Home » Blog » Cryptographic Hash Functions

Cryptographic Hash Functions

2014-03-30 - Cryptographic Terminology, Cryptography, General, Security, Series

Introduction

In Certificates and the Chain of Trust I mentioned that a digital signature is often not signing the document itself but rather a digital digest of the document. In this article, I would like to investigate how you can generate such a digest and what properties a digest value needs to have to be usable for legally binding signatures.

Requirements for a Good Message Digest

If you use a digital message digest as the base of a signature, there are quite a few constraints that such a digest needs to fit in, to be of value. Let us look at what makes a good non-digital signature:

It is reasonably hard to duplicate the signature onto a different document that the one originally signed.
It is reasonably hard to alter the signed document without leaving obvious marks

These are the two properties that we are after for digital signatures too. If the signature is just an encrypted version of the document itself, encrypted by the private key of the signer, these properties are pretty obviously met. Assuming an adversary does not have possession of the private key they can neither alter an existing signed document nor sign a new one. However, if the signature is not on the document itself, but instead on something derived from that document, there are additional considerations that must be taken into account.

To check the validity of a digest base signature you first have to decrypt the encrypted digest using the public key of the signer. Afterwards you have to take the document and recalculate the digest. If the decrypted and the newly calculated values match, you would like to be able to assume that you have a valid signature. A problem arises if an adversary could change the document without altering the digest value or if they could create a new document that has the same digest value. If the adversary were the person asking you to sign a document in the first place, it would also be a problem if they could create two documents that have the same digest. This type of attack is easier to execute, as the adversary can change both documents until a digest match is found. Let me summarize: For a digital digest to be a good base for a digital signature, it must meet these requirements:

It should be infeasible to create two documents with the same digest value.
It should be infeasible to create a new document that matches the digest of an existing document.
It should be infeasible to alter an existing document without also changing its digest value.
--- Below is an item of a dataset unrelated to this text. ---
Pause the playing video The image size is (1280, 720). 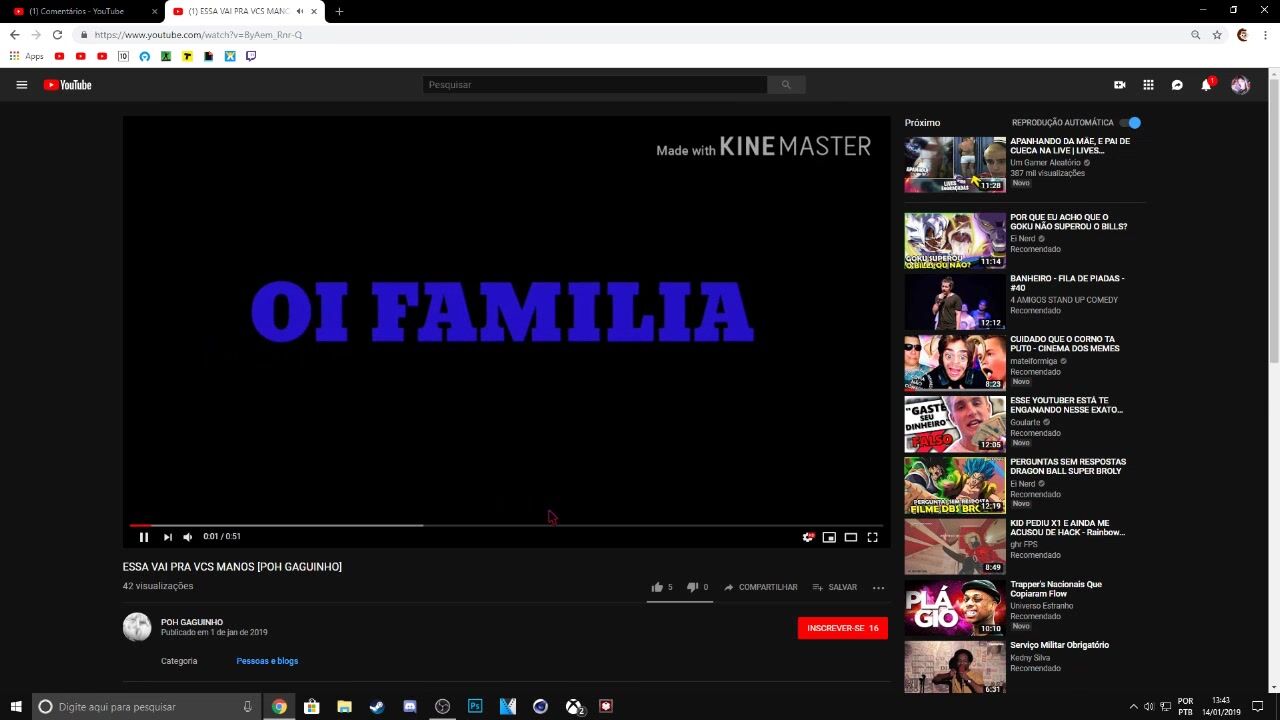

Cryptographic Hash Function

A hash function is a function that turns a document into a fixed length binary value with the added requirement that the same document always results in the same value. Hash functions are in wide-spread use throughout all areas of software development. In SQL Server they are used for example in hash join, hash group and parallelism exchange operators.

Most hash functions are designed for speed and not necessarily for cryptographic use. A non-cryptographic hash function can for example be found in the SQL Server CHECKSUM function. It is fast to execute and any accidental change to the data the checksum was calculated over will likely result in a change of the checksum. However, that function does not provide any cryptographic strength and it is easy to create a new document that matches the checksum of a given document.
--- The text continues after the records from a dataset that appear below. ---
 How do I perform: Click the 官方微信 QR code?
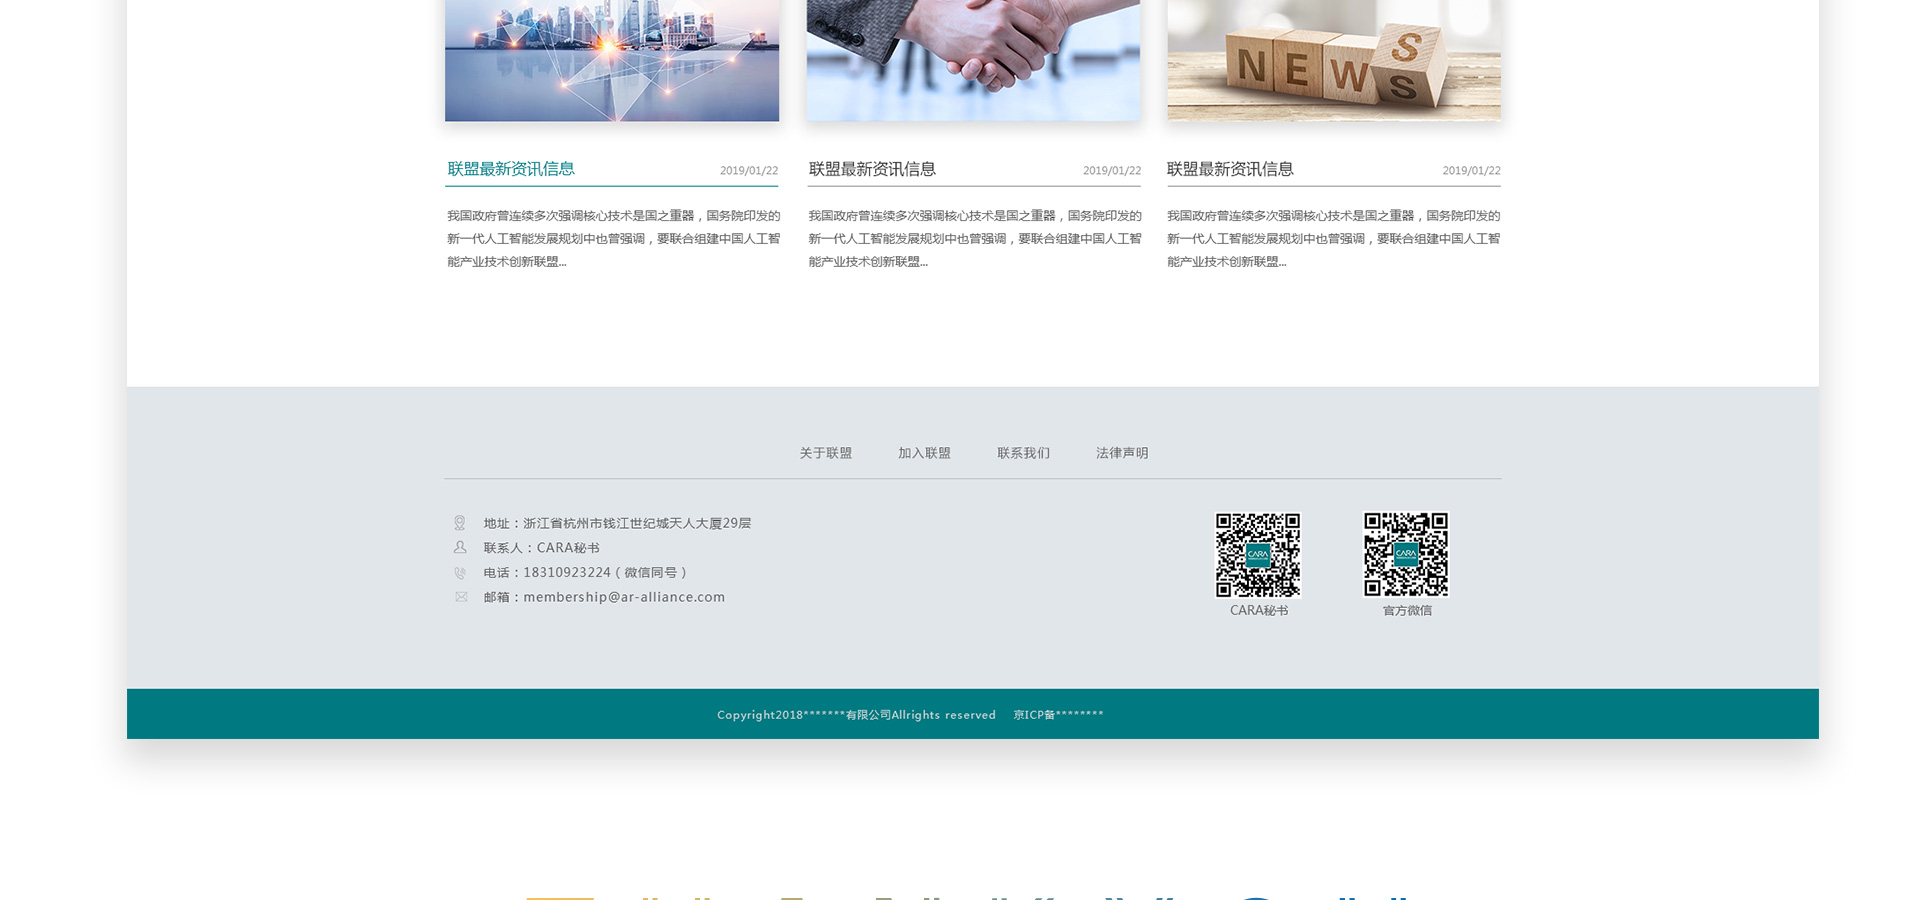[x=1406, y=555]
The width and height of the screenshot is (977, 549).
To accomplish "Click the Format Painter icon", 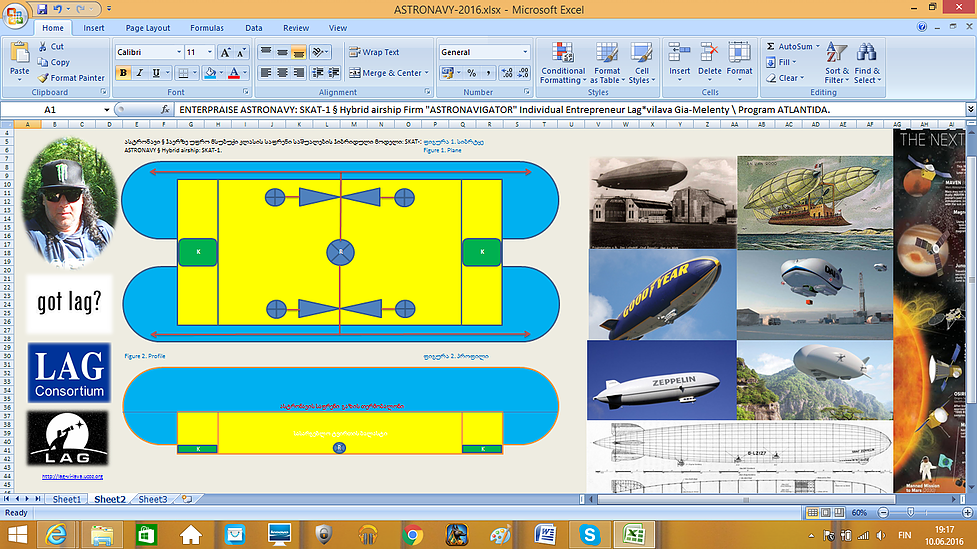I will pyautogui.click(x=43, y=78).
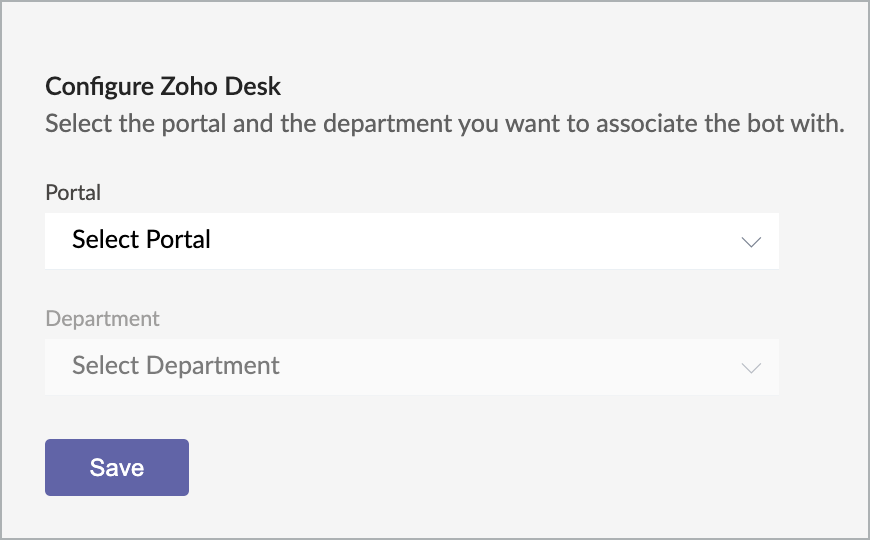The height and width of the screenshot is (540, 870).
Task: Expand the Department combo box list
Action: point(411,366)
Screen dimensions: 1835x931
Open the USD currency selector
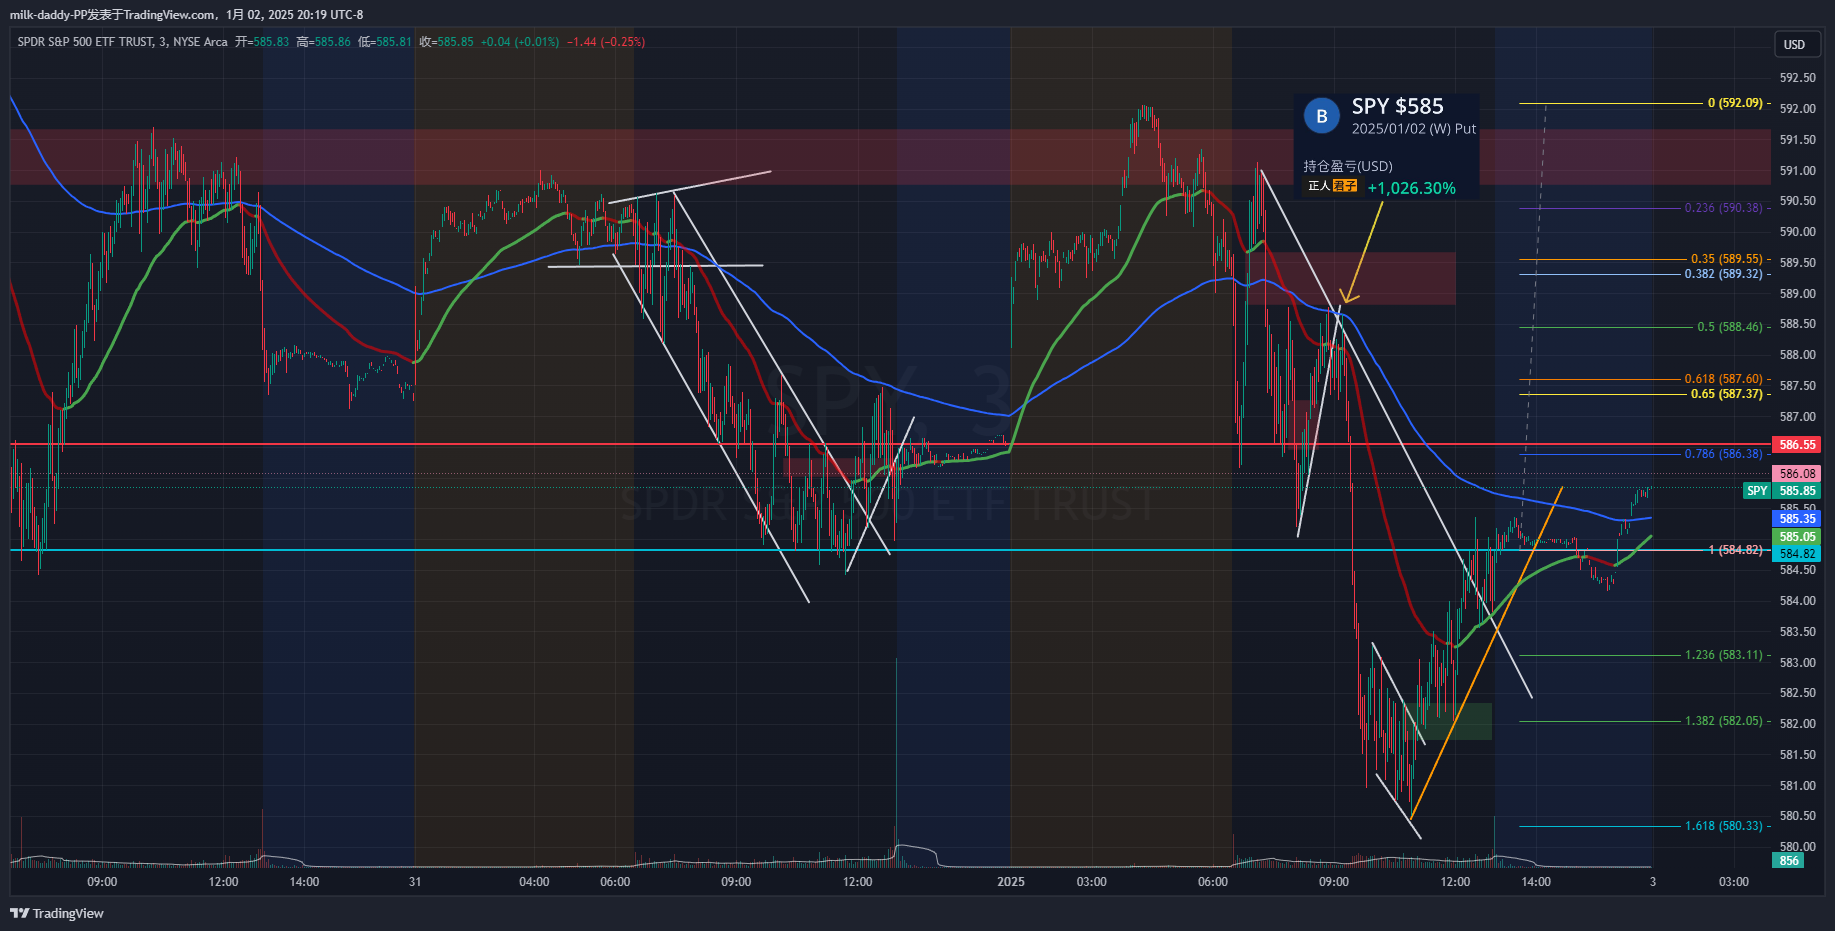tap(1795, 45)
A cryptographic hash function is a hash function that produces digest values that have four additional requirements. Three of these properties have been listed at the end of the previous section. Additionally, the hash value cannot reveal any information about the hashed document, not even something as benign as the document type.

The fourth property is required as hash functions often are used to do one-way encryption for example for passwords. If you only store the cryptographic hash value of a password, no malicious user will be able to steal that password from you, provided the hash value does not leak any information about the hashed password.

Hash Functions in SQL Server

For cryptographic purposes, SQL Server implements the following hash functions: MD2, MD4, MD5, SHA, SHA1, SHA2_256 and SHA2_512. However, most of these are today considered insecure and should not be used. Currently only SHA2_256 and SHA2_512 provide cryptographic security. Both SHA2 algorithms were introduced with SQL Server 2012. In earlier SQL Server versions, you should use SHA1, but be aware of its shortcomings.

Summary

Hash functions provide a way to calculate a digital digest value of a document. Hash functions that additionally fulfill four cryptographic requirements are called cryptographic hash functions. Cryptographic hash functions can for example be used as the base of a digital signature. They also find widespread use in the storage of passwords.